Viewed thus, selfish writers — many of them narcissists obsessed by a self-love that, as with Philip Roth’s Portnoy, expresses itself through compulsive masturbation — seem to be the majority these days. A great, even a good, novel has somehow the whole world in it, or even worlds; by comparison, Walt Whitman really contained only a handful of dust with a few fleas and microbes struggling in it. One thinks of Cervantes’s Don Quixote, Fielding’s Tom Jones, Austen’s Pride and Prejudice, Stendhal’s Rouge et Noir and Tolstoy’s War and Peace; of Melville’s Moby-Dick, Twain’s Huckleberry Finn, Hemingway’s The Sun Also Rises; of Faulkner’s Absalom, Absalom! Of these, among the most easily recognizable and celebrated titles in the history of western literature, not one exhibits a trace of the solipsism, self-referentiality, self-identity and the narrow, intolerant and vicious puppy ideology that are among the more disgusting features of the novel in the 21st century. Instead their concern is with the natural world and the creatures that inhabit it; with human society at every level and including every type of human personality; with history, war and peace; with ennobling adventure and thrilling experience; with high passions and great loves; with good versus evil; with life and death; ultimately, with the relationship between mankind and the Divine. The novel, though the most recent of literary art forms, is in no way inferior to its predecessors; at its best it is as powerful and comprehensive as epic poetry and the greatest drama — the plays of Aeschylus, Euripides and Shakespeare. Yet, despite the magnitude of their themes and the genius of their creators, they are entirely free of affectation, cant and pretension, the greatest sins of which art is capable; though all of them have in common a strong strain of the healthy vulgarity that is essential to great literature. The proper subject of man is man, and the mass of men is by definition inherently and incurably vulgar.

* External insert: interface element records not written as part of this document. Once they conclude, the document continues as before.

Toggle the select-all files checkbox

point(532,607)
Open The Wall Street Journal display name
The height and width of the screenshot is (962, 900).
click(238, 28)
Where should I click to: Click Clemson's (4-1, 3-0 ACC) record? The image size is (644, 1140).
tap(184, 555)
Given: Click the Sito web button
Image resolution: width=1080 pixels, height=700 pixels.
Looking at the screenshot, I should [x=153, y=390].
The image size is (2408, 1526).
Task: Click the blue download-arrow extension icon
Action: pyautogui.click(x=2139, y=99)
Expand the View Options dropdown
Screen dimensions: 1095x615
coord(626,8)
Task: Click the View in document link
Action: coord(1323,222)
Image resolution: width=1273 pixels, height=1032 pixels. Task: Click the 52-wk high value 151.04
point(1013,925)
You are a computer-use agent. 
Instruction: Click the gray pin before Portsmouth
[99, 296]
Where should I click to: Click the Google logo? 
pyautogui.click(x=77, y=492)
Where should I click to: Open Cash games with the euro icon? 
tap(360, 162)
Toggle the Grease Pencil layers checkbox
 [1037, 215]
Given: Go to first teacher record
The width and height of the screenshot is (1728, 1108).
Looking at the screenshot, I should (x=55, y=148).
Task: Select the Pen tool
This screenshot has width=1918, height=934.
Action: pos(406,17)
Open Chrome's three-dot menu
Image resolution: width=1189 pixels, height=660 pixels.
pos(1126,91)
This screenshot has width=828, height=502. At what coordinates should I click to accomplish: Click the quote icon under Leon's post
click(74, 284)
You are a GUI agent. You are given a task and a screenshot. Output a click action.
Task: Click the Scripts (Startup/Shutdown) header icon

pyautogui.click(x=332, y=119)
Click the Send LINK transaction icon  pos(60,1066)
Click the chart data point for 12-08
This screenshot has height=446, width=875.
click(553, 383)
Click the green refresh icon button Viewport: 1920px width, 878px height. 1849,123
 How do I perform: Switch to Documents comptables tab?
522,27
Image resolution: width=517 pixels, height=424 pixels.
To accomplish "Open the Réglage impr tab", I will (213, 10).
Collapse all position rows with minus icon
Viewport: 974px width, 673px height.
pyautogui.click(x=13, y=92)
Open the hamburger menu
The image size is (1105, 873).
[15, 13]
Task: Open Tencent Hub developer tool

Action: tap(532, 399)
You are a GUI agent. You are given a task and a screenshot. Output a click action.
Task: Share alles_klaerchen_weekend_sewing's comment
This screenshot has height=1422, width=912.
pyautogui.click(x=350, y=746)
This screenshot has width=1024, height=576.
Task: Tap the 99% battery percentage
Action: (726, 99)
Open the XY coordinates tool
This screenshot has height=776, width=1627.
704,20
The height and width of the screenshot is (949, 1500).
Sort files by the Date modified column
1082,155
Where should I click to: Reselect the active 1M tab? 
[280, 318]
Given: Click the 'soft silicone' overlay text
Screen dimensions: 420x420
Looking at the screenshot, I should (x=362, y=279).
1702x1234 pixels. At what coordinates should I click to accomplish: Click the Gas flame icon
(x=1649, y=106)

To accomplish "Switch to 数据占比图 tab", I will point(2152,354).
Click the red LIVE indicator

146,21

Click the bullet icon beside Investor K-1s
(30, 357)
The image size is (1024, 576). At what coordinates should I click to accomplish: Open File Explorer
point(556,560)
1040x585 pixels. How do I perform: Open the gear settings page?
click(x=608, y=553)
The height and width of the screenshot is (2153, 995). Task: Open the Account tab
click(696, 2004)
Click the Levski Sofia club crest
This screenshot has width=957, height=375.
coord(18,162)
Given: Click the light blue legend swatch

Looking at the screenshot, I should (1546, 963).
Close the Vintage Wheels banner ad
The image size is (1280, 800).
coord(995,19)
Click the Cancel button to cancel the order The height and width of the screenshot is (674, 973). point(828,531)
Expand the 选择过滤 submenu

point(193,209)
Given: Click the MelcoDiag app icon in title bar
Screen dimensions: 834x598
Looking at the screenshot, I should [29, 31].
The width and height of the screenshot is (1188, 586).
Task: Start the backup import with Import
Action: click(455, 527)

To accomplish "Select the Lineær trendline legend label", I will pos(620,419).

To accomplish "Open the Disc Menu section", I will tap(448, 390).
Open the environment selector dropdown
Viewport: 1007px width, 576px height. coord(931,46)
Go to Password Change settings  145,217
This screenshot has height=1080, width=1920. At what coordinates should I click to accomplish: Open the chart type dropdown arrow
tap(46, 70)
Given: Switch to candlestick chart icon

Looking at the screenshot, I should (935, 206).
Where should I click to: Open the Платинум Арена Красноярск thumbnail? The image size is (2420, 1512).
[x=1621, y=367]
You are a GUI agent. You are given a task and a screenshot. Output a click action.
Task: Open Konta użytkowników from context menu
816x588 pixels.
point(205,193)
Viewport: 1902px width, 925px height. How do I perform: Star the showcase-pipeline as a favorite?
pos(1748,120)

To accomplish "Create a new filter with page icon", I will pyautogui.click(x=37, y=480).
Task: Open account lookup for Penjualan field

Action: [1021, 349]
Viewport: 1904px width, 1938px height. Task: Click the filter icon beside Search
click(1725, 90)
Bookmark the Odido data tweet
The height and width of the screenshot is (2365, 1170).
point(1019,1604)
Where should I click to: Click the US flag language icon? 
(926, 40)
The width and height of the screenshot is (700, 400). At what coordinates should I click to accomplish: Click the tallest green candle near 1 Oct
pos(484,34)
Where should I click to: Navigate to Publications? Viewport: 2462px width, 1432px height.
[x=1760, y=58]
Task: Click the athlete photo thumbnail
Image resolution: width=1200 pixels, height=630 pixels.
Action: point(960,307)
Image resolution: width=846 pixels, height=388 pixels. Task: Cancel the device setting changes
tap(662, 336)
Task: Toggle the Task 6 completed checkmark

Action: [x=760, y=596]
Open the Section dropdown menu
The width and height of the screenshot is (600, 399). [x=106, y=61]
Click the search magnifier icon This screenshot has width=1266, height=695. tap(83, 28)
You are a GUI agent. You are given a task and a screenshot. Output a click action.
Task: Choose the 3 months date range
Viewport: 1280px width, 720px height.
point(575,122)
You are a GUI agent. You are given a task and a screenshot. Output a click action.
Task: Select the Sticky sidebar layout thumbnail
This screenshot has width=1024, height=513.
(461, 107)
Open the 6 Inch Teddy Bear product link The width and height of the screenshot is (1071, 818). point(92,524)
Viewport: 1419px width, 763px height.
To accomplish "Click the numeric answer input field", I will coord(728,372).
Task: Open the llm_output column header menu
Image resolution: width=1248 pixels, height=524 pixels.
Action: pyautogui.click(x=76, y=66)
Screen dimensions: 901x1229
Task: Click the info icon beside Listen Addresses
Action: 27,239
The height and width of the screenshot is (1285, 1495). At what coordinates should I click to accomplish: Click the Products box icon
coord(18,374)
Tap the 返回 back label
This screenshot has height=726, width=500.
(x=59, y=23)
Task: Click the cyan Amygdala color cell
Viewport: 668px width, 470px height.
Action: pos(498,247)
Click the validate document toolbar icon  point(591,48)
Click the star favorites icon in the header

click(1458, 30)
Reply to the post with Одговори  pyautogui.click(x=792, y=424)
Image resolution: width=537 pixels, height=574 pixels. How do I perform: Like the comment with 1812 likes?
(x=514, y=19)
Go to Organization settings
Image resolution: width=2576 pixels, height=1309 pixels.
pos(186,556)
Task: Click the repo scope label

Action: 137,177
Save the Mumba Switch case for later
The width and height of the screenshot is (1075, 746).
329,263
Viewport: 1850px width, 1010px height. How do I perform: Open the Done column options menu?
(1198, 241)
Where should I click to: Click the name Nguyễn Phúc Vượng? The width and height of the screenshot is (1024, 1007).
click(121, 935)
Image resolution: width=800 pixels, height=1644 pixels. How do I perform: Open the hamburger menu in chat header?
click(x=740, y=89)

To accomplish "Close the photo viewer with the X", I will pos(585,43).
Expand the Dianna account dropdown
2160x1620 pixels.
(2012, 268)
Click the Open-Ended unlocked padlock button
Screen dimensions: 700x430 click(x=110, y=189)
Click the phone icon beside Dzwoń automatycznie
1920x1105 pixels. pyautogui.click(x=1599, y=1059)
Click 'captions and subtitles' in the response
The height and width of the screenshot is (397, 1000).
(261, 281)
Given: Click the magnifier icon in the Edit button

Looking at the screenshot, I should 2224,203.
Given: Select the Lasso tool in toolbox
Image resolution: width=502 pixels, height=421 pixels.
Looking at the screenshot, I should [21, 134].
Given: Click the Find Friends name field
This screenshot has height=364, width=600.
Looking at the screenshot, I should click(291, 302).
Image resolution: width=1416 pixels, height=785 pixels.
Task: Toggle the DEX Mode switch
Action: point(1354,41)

For Bottum, the decline of the novel is chiefly the result of social, cultural, and historical developments and the influence they have exerted on modern people. His explanation, I think, is generally accurate, though the main point, it may be, has him. It is the emergence of a new kind of author, and consequently of a new kind of reader, over the past three decades or so. Contemporary writers, like their audiences, ordinarily come from the middle and upper-middle classes (since the passing of Louis Auchincloss and Gore Vidal, the upper class is scarcely represented in the business of writing or reading novels); raised in cities or the featureless, indistinguishable, and repetitive suburbs; trained at the high-pressured but culturally and intellectually homogenized universities savagely dominated by a respectable Long Island radicalism; and lacking experience of, or interest in, anything beyond the familiar and approved, save to express their scorn for it. The minds of modern intellectuals and artists are never emotionally and intellectually robust, ruddy, vigorous and adventurous. They are, instead, weak, pale, pasty and unadventurous: the minds of people self-confined to the great indoors and to intellectual abstraction. Thus the types of people who populate a novel by Hemingway (hunters, fishermen, loggers, bullfighters) or Sherwood Anderson (gray, small-town Midwesterners undeveloped intellectually and twisted by neuroses) are wholly alien to them; while the characters in Faulkner or O’Connor are simply Trump supporters born ahead of their time. But no one can write a great or even a good novel while holding his nose; nor can he acquire the variety and breadth of experience a real novelist needs by blinkering his eyes and inserting his earbuds in the hope of picking up a radio broadcast hosted by another terminally alienated, angry and bitter progressive before he leaves the house every morning.